He was about "as morally bankrupt as you can get" by the time of his first offense in 1996, when he was charged with possessing a photograph that included sexual conduct by a child.
The child was the 14-year-old daughter of a woman with whom he frequently partied and whom he hired for a promotional event. The girl and her mother both wore bikinis to the party and stood by motorcycles while Edward snapped photographs. Everyone was drinking, including the girl. When she began to strip, Edward continued taking pictures.
The second offense occurred in 1999 and involved another 14-year-old, also the daughter of an employee. He had just dropped off the girl's 21-year-old boyfriend when Edward and the girl began to mess around. One thing led to another, and before the situation escalated further, Edward said the girl "flipped out."
"Physically, this wasn't a pubescent child. But she wasn't emotionally or mentally ready to make that decision," he said. She reported the incident and he was charged with lewd and lascivious assault.
Edward spent the next 10 years watching his children grow up in photographs and receiving help for his drug and alcohol abuse. Today, Edward easily admits that his actions were wrong.
He has a support system of friends and family in Polk County who have provided him with food, bathrooms and beds. While he looks for a full-time job and a permanent residence, his sister, brother and nephew watch him closely to ensure he doesn't seek the comfort of alcohol and drugs.
The nearly 50 other homeless offenders in Polk County may not be so lucky.
Those without a support system, he says, are much more likely to fall into old patterns of behavior. And what of the stress of lacking a home, the depression that comes with loneliness and the anxiety of finding and maintaining a job?

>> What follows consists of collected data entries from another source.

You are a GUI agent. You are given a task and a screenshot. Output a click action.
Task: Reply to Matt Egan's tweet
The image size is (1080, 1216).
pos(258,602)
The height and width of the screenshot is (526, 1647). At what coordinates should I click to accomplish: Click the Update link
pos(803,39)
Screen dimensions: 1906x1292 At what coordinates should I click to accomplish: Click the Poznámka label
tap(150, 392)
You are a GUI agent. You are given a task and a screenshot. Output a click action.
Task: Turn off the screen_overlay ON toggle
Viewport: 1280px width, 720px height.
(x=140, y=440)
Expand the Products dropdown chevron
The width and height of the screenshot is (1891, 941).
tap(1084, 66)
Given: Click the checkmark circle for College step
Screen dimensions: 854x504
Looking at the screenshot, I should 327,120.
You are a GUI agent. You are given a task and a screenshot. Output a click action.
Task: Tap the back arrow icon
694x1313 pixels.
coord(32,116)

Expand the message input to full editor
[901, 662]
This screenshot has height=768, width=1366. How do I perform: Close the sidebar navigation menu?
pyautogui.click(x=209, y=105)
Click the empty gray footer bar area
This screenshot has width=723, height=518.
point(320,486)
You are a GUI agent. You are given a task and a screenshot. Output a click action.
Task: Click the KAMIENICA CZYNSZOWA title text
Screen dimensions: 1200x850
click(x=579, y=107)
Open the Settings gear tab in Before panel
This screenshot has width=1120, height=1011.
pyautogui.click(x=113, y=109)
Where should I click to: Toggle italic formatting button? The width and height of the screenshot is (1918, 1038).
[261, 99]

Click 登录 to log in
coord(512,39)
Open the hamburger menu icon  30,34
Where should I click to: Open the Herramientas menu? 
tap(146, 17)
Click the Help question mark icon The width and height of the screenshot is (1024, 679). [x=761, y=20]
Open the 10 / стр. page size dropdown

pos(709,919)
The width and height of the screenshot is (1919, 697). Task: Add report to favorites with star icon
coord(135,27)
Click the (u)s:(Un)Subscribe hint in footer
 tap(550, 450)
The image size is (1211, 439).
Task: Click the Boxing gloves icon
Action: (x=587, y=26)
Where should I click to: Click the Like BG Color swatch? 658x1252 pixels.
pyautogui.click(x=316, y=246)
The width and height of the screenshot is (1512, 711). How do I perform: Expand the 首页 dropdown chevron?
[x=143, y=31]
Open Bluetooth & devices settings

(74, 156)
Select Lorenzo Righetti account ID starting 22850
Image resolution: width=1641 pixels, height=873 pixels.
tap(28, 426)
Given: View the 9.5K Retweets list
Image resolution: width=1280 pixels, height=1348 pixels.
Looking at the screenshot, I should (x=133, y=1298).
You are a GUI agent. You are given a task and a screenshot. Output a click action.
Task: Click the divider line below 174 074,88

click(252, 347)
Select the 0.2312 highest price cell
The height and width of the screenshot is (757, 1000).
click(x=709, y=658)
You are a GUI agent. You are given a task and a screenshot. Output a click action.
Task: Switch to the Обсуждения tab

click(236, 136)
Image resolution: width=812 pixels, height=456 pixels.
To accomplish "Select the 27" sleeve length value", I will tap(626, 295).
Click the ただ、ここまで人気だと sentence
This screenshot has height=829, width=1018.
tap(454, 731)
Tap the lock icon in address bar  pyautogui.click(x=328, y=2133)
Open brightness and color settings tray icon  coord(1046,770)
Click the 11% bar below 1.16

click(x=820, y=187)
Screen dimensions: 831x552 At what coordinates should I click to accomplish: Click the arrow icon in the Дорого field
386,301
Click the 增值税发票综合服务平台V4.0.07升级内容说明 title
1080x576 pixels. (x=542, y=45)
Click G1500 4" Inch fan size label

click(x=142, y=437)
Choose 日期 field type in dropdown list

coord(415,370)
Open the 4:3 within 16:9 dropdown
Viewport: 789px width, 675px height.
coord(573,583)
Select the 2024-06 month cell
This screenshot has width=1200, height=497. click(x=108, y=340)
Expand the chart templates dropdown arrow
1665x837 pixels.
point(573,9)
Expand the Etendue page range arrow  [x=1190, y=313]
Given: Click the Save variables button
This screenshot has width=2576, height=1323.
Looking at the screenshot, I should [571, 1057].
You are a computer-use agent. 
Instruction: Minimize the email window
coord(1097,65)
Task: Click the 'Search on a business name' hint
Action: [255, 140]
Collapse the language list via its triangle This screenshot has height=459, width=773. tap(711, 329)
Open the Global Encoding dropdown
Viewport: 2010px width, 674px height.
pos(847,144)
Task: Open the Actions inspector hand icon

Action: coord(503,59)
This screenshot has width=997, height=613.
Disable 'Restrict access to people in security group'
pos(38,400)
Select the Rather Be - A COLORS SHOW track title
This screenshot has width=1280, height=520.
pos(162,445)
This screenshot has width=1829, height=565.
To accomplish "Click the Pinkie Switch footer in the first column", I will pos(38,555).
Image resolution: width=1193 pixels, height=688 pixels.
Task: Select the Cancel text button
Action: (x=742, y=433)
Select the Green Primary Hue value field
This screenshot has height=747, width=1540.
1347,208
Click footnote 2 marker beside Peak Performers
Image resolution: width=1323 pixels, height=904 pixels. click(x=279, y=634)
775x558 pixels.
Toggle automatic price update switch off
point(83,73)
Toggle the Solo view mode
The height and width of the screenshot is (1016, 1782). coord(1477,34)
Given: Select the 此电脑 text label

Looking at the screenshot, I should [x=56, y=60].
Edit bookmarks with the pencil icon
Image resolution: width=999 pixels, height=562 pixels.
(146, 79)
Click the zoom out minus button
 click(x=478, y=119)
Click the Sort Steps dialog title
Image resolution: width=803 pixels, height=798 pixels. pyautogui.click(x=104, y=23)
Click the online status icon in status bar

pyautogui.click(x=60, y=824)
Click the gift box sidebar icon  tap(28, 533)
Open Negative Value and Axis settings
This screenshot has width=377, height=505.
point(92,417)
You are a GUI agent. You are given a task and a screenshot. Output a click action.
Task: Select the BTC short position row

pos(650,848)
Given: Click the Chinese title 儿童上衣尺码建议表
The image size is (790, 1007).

Richard Brimer has led court-ordered sex offender treatment groups in Lakeland for more than 20 years.
"These kinds of things are going to make an offender more apt to act out. When an offender lives in a home, not only does he have more stability, he has an address." That also lessens the burden on law enforcement to track them, he says.
Brimer says that county commissioners did not think about the ramifications of the ordinance, and Polk County Sheriff (Contact) Grady Judd's zero-tolerance approach does not help the problem.
"I could understand his passion to want to rid the community of sex offenders and predators. But it's not realistic. They're going to be among us. They're going to be released from prison, they're going to come back here," he says.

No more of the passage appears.